▶ _Page_:
+ + +

Mgr Laurent Ulrich, un homme d’expérience pour l'archidiocèse de Paris

Mgr Laurent Ulrich, 70 ans, jusque-là archevêque de Lille depuis 2008, a été nommé par le pape François pour conduire le diocèse de Paris, a annoncé le Bureau de presse du Saint-Siège le 26 avril 2022. Rome a choisi un évêque expérimenté et extérieur à l’écosystème parisien. Mgr Laurent Ulrich succède à Mgr Georges Pontier qui assurait l’intérim, suite à la dé,mission de Mgr Michel Aupetit.

C’est à un évêque reconnu pour sa longue expérience – 22 ans d’épiscopat – et pour ses compétences d’administrateur que le pape François a choisi de faire appel, déjouant certains pronostics sur la nomination d’un franciscain ou d’un jésuite à ce siège épiscopal, sans doute le plus exposé de France. Mgr Laurent Ulrich, qui aura 71 ans le 7 septembre prochain, pilotera le diocèse de Paris durant, probablement, un simple quinquennat de transition.

+ + +

▶ _Consigne_:
Poursuivez l'article sur la nomination de Mgr Laurent Ulrich à Paris à partir de sa dernière phrase.

▶ _Données fournies_:
+ + +

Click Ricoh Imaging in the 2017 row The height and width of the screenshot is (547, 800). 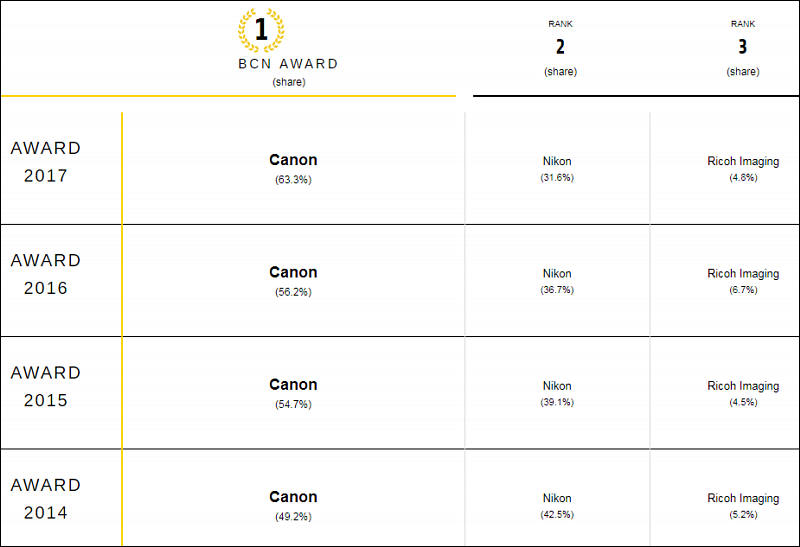click(x=743, y=161)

+ + +

▶ _Réponse_:
Titulaire d’une maîtrise de philosophie et de théologie, ordonné prêtre en 1979 pour l’archidiocèse de Dijon, Mgr Laurent Ulrich fut notamment doyen de Beaune, puis vicaire général et délégué à l’apostolat des laïcs, de 1990 à 2000. Choisi par Jean Paul II pour devenir évêque à 49 ans, il fut consacré par le cardinal Louis-Marie Billé et fut de 2000 à 2008 archevêque de Chambéry, évêque de Maurienne et évêque de Tarentaise, les trois diocèses savoyards qui ont gardé leur identité distincte mais sont gouvernés par le même archevêque. 

Apprécié en Savoie pour son dynamisme pastoral, il a été appelé à succéder à Mgr Gérard Defois dans le vaste diocèse de Lille, érigé au rang d’archidiocèse au moment de son installation en mars 2008. Son prédécesseur fit alors remarquer le contraste entre les terres alpines et le «plat pays» que Mgr Ulrich aura donc arpenté durant 14 ans. La célébration du centenaire du diocèse de Lille en 2013, l’accompagnement de la très influente Université catholique ou encore le soin apporté à l’évangélisation des quartiers populaires et à la catéchèse demeurent des marqueurs forts de son épiscopat. Mais les terres du Nord n’échappent pas à la chute des vocations sacerdotales, ce qui l’a contraint à prendre en 2019 la décision de fermer «provisoirement» le séminaire de Lille.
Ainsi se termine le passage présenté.